━━ 本文 ━━
夫を送り出し、実家へ戻ると両親共に不満げな表情だった。

“ 夫は赤飯は食べない ”って電話で話してたのに・・・
産後でクタクタなんだから、もう、勘弁してよ・・・

心の中で、私は毒づいた。

そういえば、病室にいた時からイライラがずっと止まらない。
どんよりした食卓で、私は赤飯をかきこんだ。


父は昔から母の味方だった。

父は典型的な九州男児で、母への暴力も度々見かけた。
しかし機嫌が良いときの父は、とにかく母に優しかった。

昔から母のおもてなしは絶対で、
お腹空いていようが、空いてなかろうが
“ 母が用意したものは必ず食べる ” が我が家の暗黙のルールだった。

我が家のルールなんだから、夫が従えなくても当然なのだが
お祝いごとに揉めること事態が、私には信じられなかった。
一口くらい赤飯を食べるくらいの余裕はあっただろうに・・・。


お赤飯のあとも少しもゆっくりは出来ず
入院先に持って行った荷物が部屋を散らかしていた為に
荷物をばらす作業があった。

里帰りの準備品、入院する時に持って行った旅行用のトランクケース、
大きめのバッグ、産院で頂いたお祝品。
━━━
━━ 元の一覧 ━━
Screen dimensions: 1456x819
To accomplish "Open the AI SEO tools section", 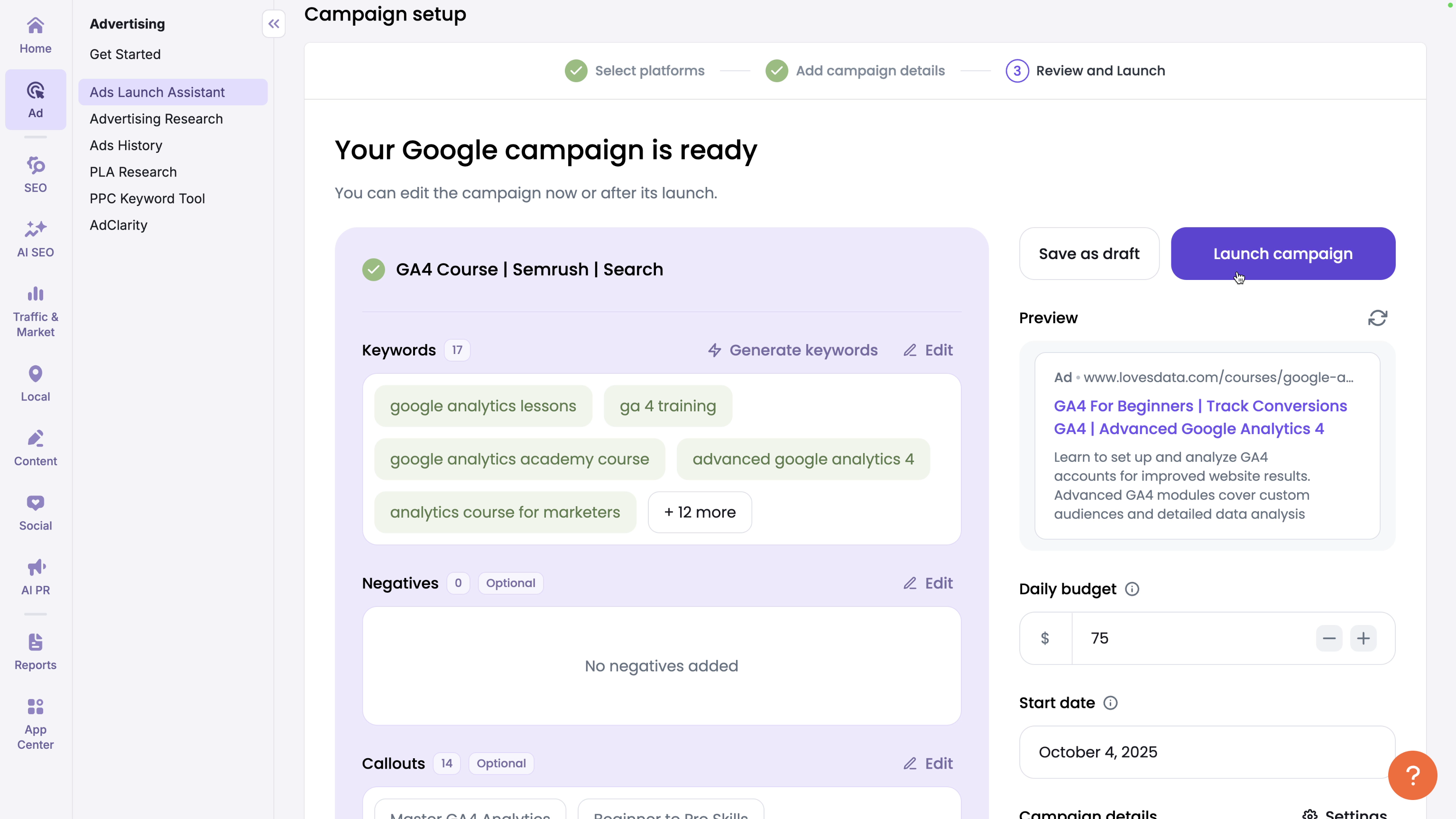I will (x=35, y=238).
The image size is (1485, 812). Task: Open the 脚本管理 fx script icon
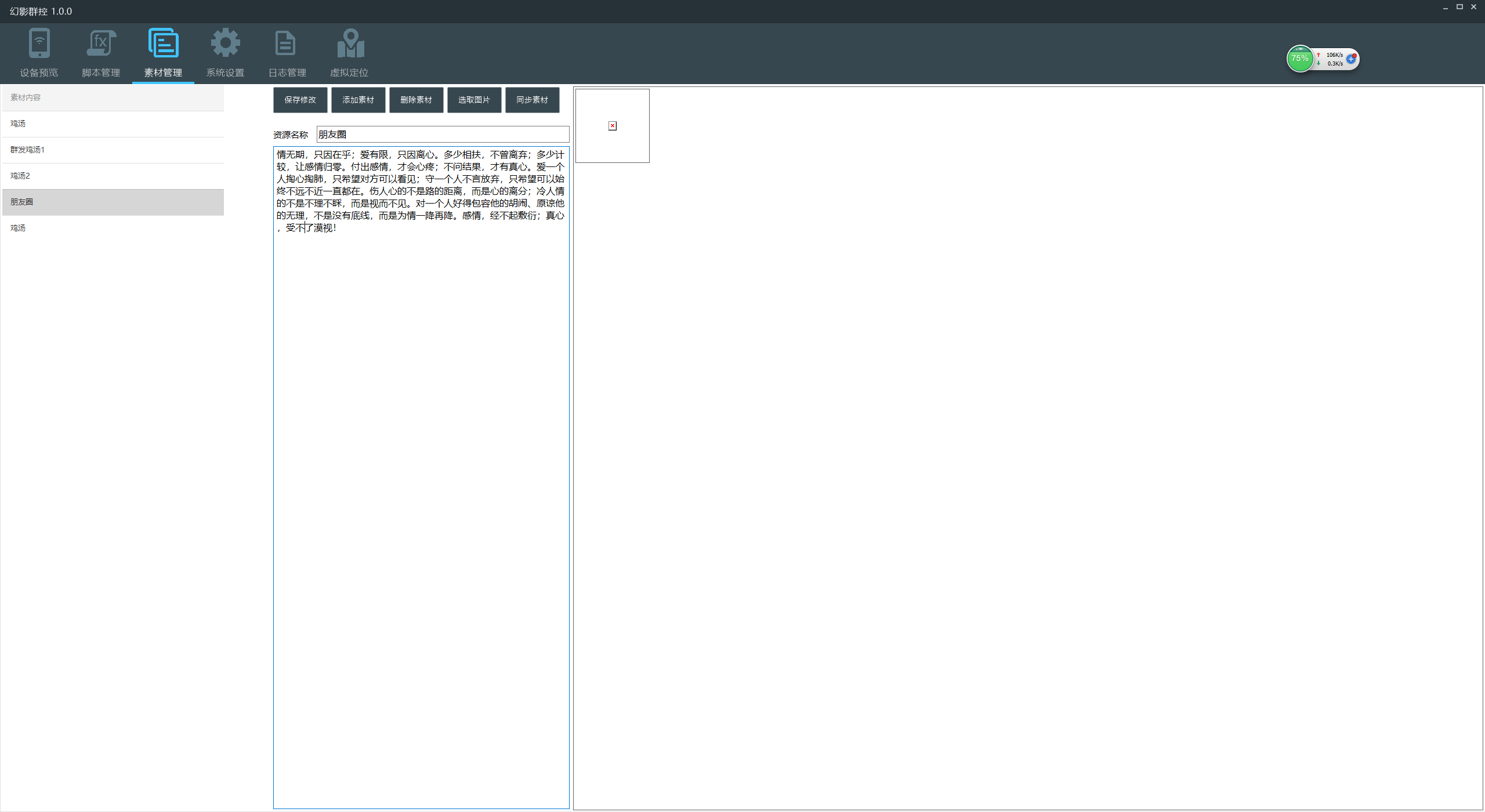[x=101, y=44]
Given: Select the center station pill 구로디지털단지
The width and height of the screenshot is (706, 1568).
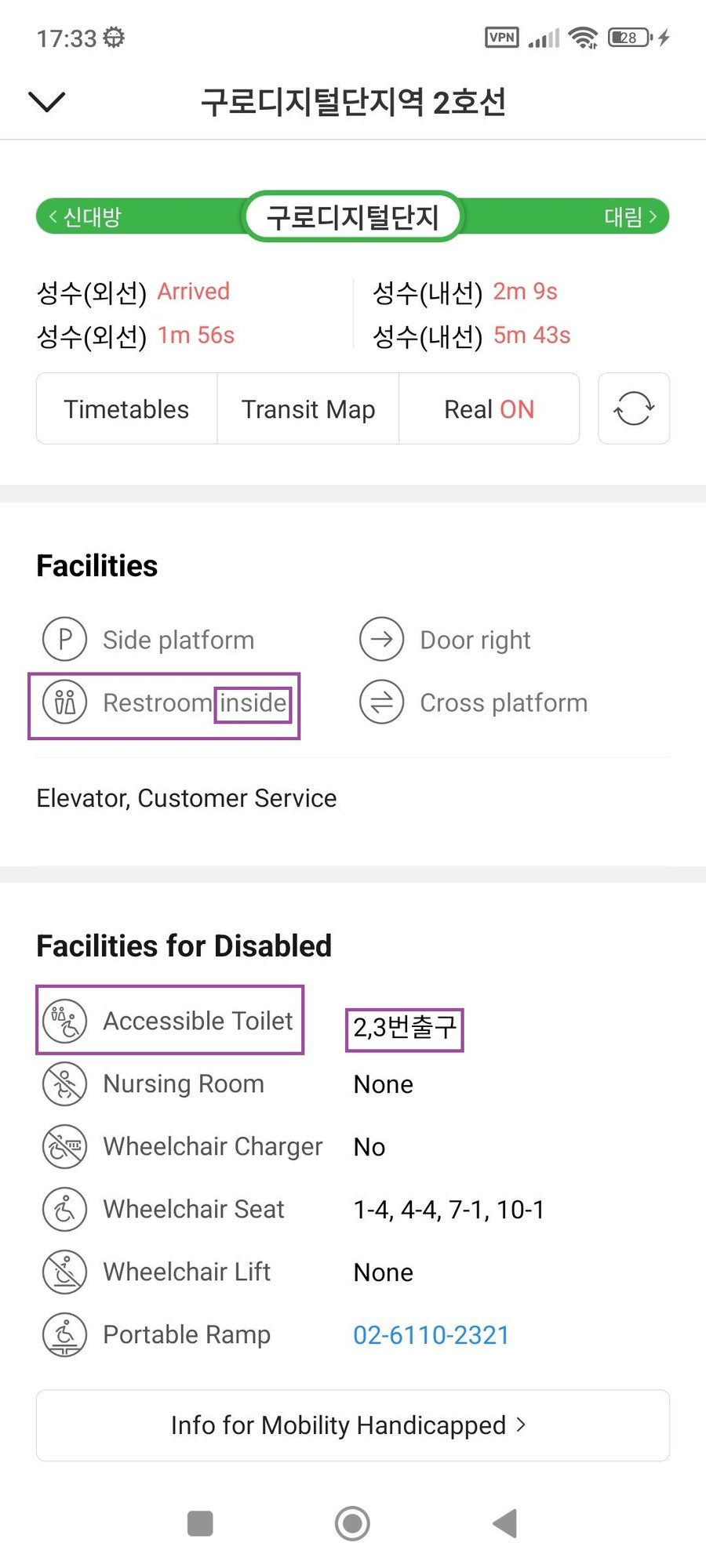Looking at the screenshot, I should tap(352, 216).
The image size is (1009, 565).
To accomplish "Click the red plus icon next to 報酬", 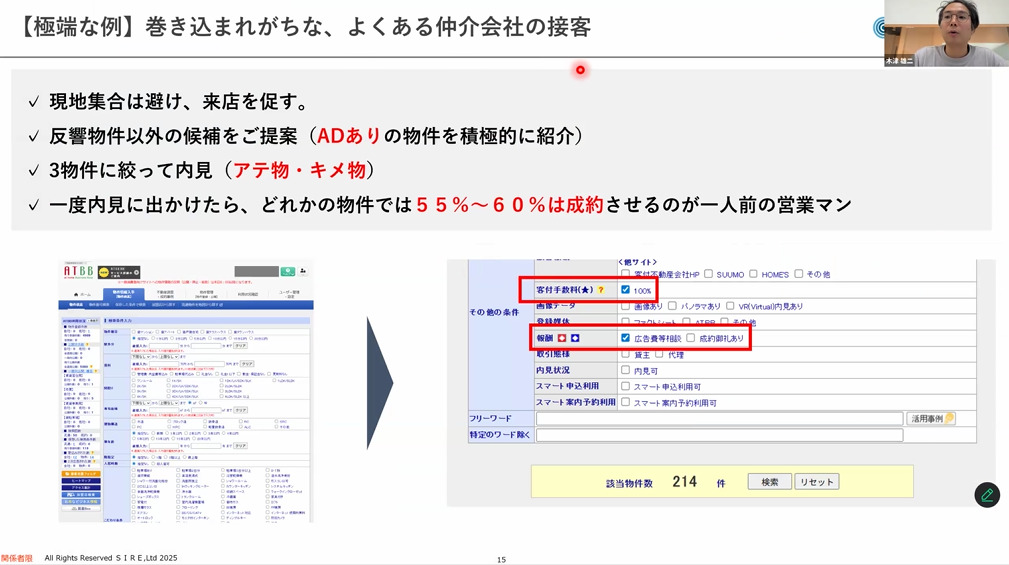I will pos(562,338).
━━━
作業指示 >> 本文のうち、「父は典型的な九州男児で、母への暴力も度々見かけた。」の語句で始まり「お祝いごとに揉めること事態が、私には信じられなかった。」の語句で終わる範囲を、一字も変えずに引用せよ。

作業結果 >>
父は典型的な九州男児で、母への暴力も度々見かけた。
しかし機嫌が良いときの父は、とにかく母に優しかった。

昔から母のおもてなしは絶対で、
お腹空いていようが、空いてなかろうが
“ 母が用意したものは必ず食べる ” が我が家の暗黙のルールだった。

我が家のルールなんだから、夫が従えなくても当然なのだが
お祝いごとに揉めること事態が、私には信じられなかった。